Your task: Print the line containing "Arif ÖZTÜRK (621, 869)" and every line after it exactly as written, through the end of the records.
#####
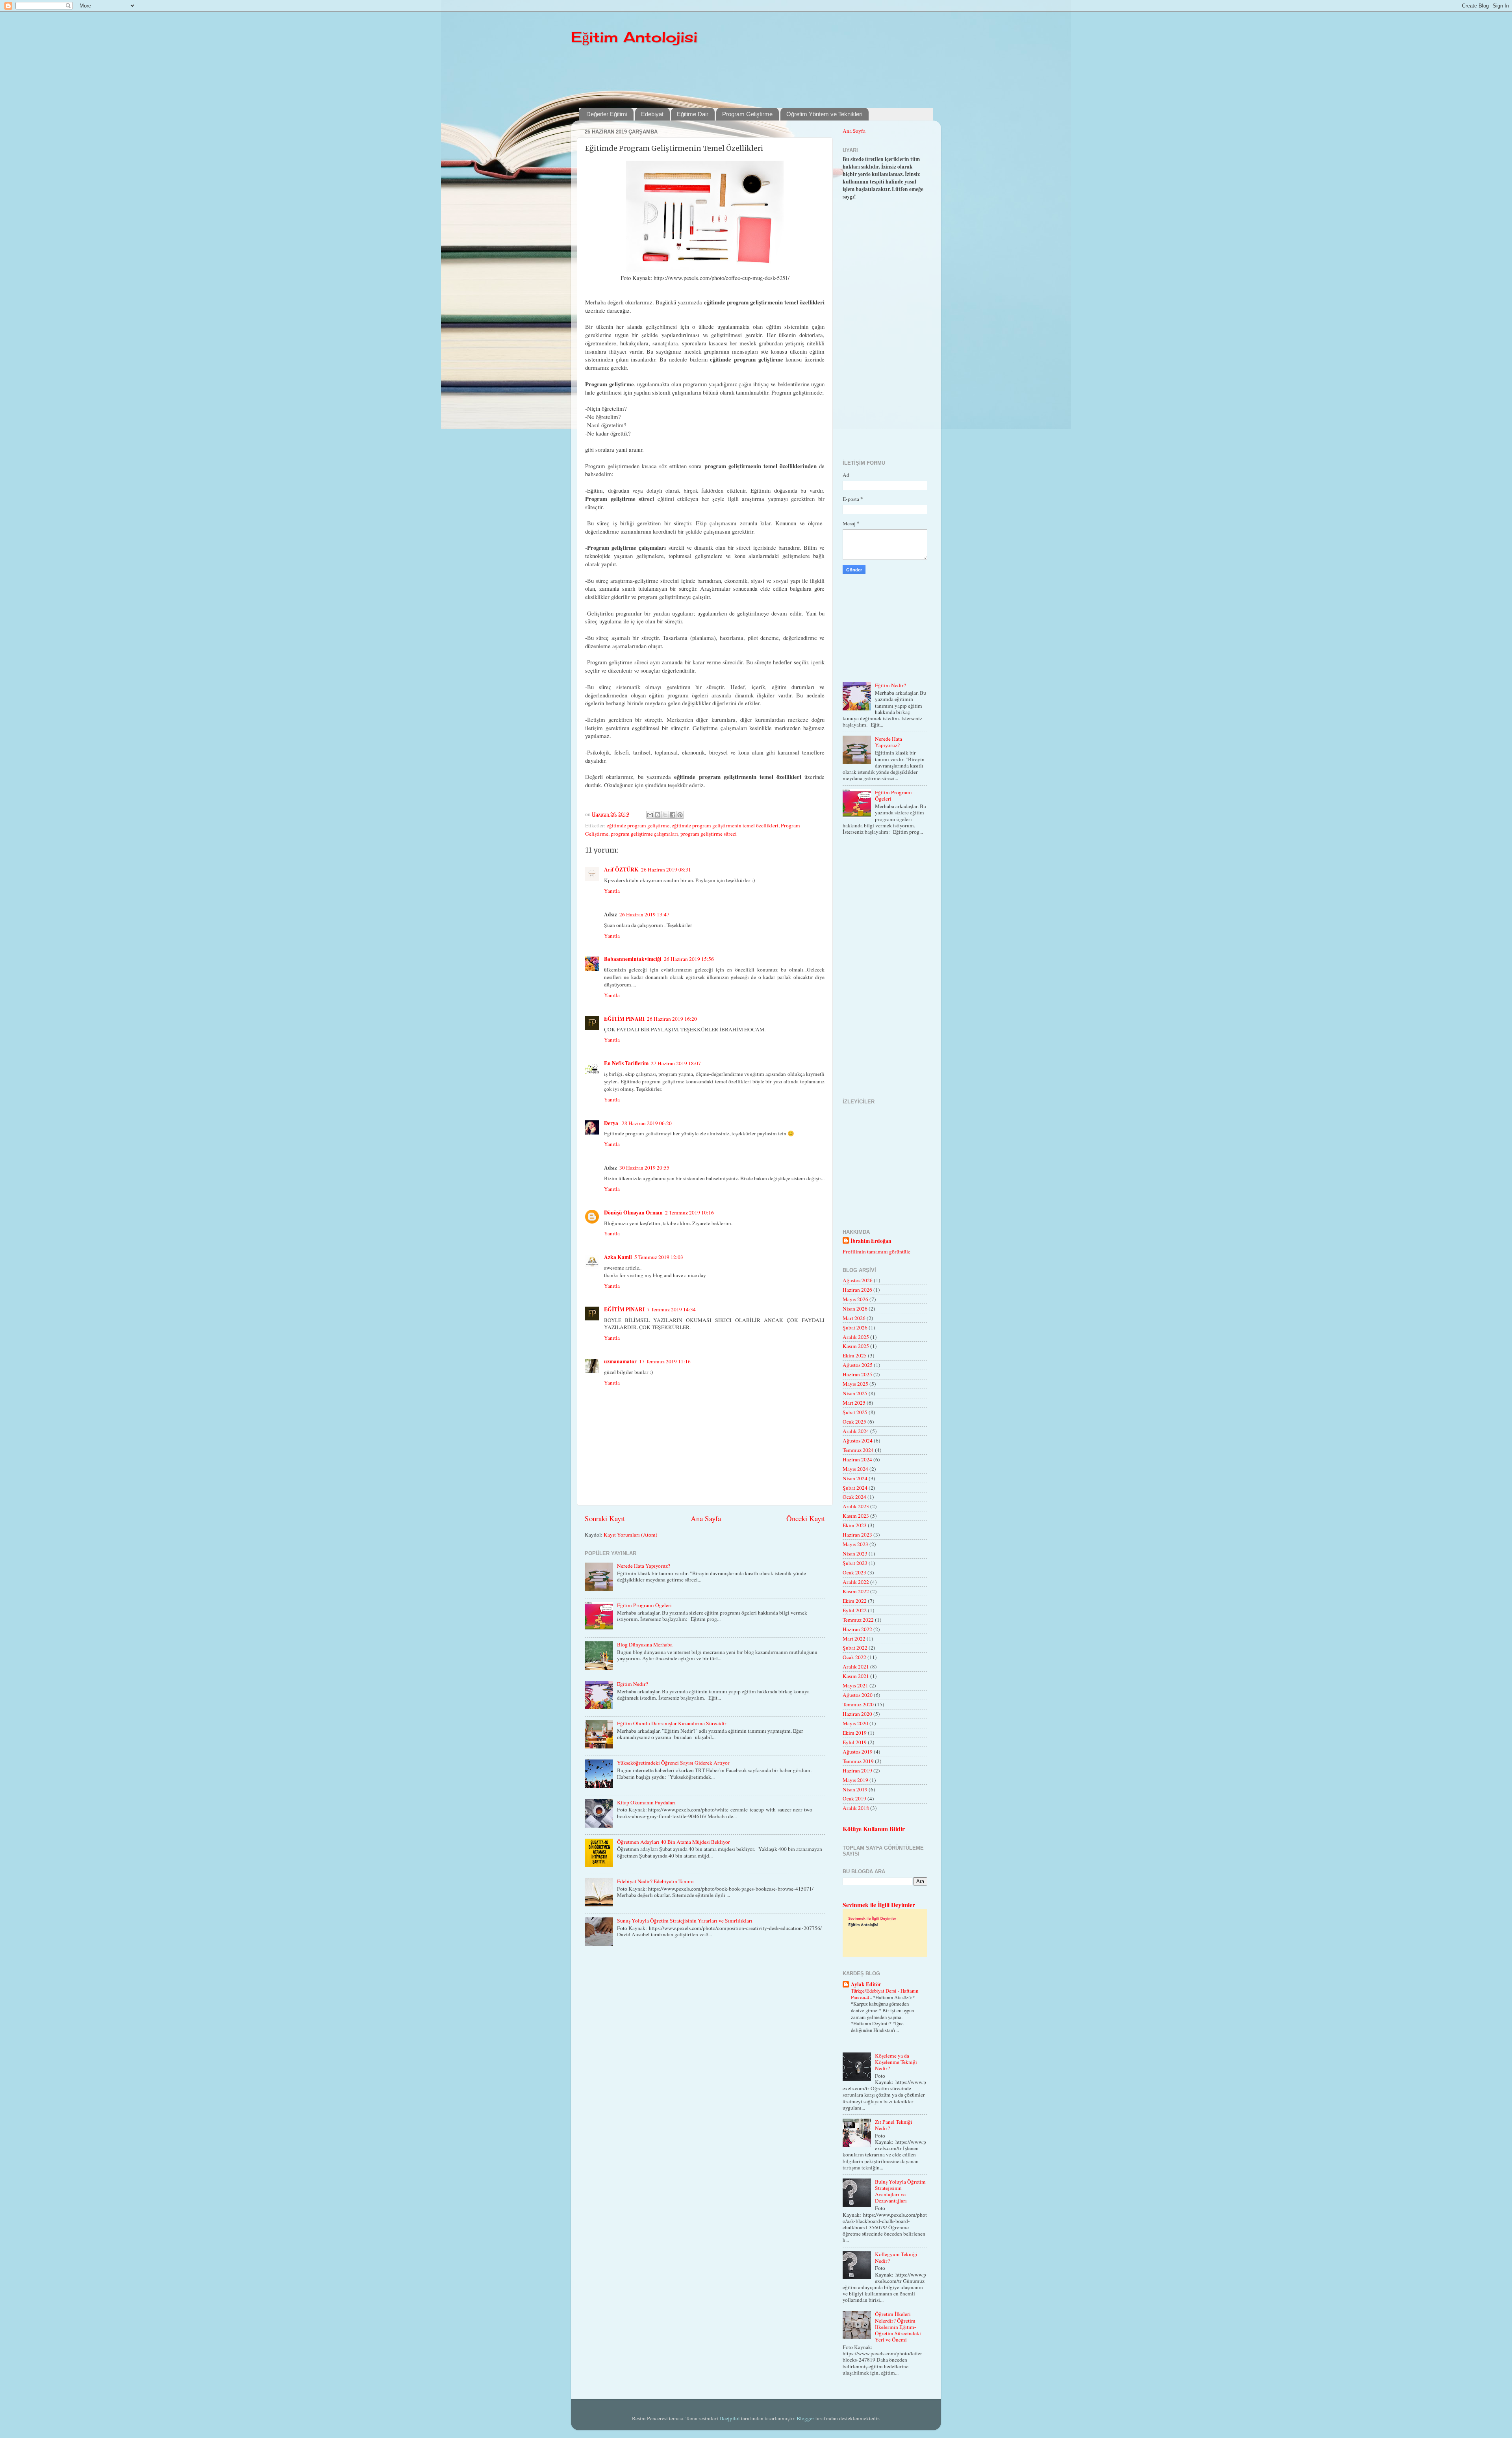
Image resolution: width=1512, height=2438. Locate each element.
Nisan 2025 (855, 1393)
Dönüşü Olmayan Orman (633, 1212)
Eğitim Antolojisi (634, 37)
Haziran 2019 (857, 1770)
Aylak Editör (866, 1984)
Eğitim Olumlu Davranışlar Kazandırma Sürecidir (671, 1723)
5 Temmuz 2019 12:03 (658, 1257)
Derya (611, 1123)
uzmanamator (620, 1361)
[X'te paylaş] (665, 815)
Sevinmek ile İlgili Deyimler (879, 1904)
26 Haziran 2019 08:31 (666, 869)
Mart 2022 (854, 1638)
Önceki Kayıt (805, 1518)
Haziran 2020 (857, 1713)
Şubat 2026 (855, 1327)
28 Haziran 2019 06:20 (647, 1123)
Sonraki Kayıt (605, 1518)
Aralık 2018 (856, 1807)
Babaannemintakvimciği (633, 959)
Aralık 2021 (856, 1666)
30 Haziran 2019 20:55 (644, 1167)
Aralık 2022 (856, 1581)
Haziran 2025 (857, 1374)
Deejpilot (729, 2418)
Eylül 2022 (855, 1610)
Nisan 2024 (855, 1478)
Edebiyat (652, 114)
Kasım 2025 (856, 1346)
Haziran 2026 (857, 1289)
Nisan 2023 (855, 1553)
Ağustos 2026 (858, 1280)
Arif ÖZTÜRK (621, 869)
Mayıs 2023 (855, 1544)
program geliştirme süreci (708, 833)
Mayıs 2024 (855, 1468)
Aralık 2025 (856, 1336)
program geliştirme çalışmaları (644, 833)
#####
Finished exercise:
Arif ÖZTÜRK (621, 869)
Mayıs 2023 (855, 1544)
program geliştirme süreci (708, 833)
Mayıs 2024 (855, 1468)
Aralık 2025 (856, 1336)
program geliştirme çalışmaları (644, 833)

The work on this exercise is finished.